(INSTRUCTION) Copy the passage of the hose holder thread below, beginning at the words "## gma2rjc (Nov" and stopping after "auto hydro roll.", and change every "crank" in it to "handle".

(STUDY TEXT)
# # # # #
# Hose holder suggestions needed



## strube1369 (Jan 26, 2009)

*hose holder*

We use one of those "box with a crank" type. Got it at Menards, I think. Keeps the hose out of the way, protected, and neatly stored. Works for us...


----------



## gma2rjc (Nov 21, 2008)

We have the 'box with a crank' type also. It's been great so far.


----------



## Sasha2000 (Jul 4, 2008)

so many choices, do you have a LOT of plants in pots that you need to water every day? If so, box will get tiresome and a loop over style of hanging decorative rack with a shorter hose is quicker and easier day after day. If not, then box is great! Some even look like stones, but don't have crank to coil. I have one of those hydro roll up things attached to a freestanding outdoor sink. Got it last year and it's still in the garage. Really got it for the sink, thought it would be great around the barbeque for a quick rinse. 
I am curious to see some comments about the auto hydro roll.


----------



## downunder (Jun 13, 2008)

> I'm thinking mounting a hose reel to the brick wall behind the patio. (mount a wood board first and then the holder to that)


Why not just mount the reel to the brick? Just wondered.

I have a cart type reel but then I often use 150-200 feet at a time. I use a hose about twenty feet long (instead of the one supplied with the reel). That way I can roll the cart out past the back porch and pull straight out instead of pulling around and against the porch posts.


----------



## Kap (Jun 20, 2008)

I got tired of dragging/rolling hoses. Anything more than 20 ft from a water source gets PVC run to it with a hose bib or quick connect.


----------
# # # # #
(DATA SHOWN)
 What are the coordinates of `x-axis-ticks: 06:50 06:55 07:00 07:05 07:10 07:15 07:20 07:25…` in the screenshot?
# # # # #
(ANSWER FOR THIS EXERCISE)
## gma2rjc (Nov 21, 2008)

We have the 'box with a handle' type also. It's been great so far.


----------



## Sasha2000 (Jul 4, 2008)

so many choices, do you have a LOT of plants in pots that you need to water every day? If so, box will get tiresome and a loop over style of hanging decorative rack with a shorter hose is quicker and easier day after day. If not, then box is great! Some even look like stones, but don't have handle to coil. I have one of those hydro roll up things attached to a freestanding outdoor sink. Got it last year and it's still in the garage. Really got it for the sink, thought it would be great around the barbeque for a quick rinse. 
I am curious to see some comments about the auto hydro roll.